* _WHAT YOU NEED TO DO_: The expected output is a verbatim reprint of the lines from the beginning of the data that follows through the line that contains "Grab the bottom sheet drag handle".

* _DATA EXTRACT_:
________
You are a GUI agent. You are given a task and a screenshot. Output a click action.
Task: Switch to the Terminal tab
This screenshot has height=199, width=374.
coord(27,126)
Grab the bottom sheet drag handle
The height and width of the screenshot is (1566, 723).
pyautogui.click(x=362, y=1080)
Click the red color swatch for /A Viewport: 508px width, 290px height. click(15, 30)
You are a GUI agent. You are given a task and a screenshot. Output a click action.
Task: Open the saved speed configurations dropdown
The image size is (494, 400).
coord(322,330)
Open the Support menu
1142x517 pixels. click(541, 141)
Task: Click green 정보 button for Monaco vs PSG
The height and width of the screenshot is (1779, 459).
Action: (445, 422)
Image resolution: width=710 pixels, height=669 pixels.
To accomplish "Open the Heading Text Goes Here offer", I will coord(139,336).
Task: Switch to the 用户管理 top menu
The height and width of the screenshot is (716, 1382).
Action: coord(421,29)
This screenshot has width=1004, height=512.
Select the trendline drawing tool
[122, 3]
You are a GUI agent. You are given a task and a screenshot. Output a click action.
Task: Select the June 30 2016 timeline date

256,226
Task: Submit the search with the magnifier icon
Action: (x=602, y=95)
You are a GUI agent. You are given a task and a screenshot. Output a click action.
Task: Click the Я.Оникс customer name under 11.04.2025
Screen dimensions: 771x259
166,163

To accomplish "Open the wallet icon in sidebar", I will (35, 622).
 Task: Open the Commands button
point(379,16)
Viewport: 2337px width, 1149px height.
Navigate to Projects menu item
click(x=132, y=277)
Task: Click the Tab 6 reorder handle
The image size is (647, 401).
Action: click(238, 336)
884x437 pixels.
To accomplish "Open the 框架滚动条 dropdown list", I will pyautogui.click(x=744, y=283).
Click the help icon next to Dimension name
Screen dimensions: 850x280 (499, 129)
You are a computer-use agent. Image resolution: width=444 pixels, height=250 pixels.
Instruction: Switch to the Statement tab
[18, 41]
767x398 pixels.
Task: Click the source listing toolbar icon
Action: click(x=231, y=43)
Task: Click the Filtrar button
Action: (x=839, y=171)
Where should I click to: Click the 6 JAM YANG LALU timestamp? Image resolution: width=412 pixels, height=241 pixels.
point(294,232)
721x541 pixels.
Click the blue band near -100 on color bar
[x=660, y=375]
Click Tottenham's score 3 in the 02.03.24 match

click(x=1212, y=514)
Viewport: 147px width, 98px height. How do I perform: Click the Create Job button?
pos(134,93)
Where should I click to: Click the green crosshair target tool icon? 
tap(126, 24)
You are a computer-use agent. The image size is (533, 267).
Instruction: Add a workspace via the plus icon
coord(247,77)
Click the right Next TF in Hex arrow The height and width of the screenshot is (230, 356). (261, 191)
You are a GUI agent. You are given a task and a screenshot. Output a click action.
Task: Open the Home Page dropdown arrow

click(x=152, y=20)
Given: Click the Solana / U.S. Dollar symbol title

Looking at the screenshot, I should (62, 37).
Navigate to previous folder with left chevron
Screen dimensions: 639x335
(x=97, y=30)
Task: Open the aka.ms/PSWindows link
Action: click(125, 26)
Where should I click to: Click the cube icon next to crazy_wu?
________
* _REPLY_:
You are a GUI agent. You are given a task and a screenshot. Output a click action.
Task: Switch to the Terminal tab
This screenshot has height=199, width=374.
coord(27,126)
Grab the bottom sheet drag handle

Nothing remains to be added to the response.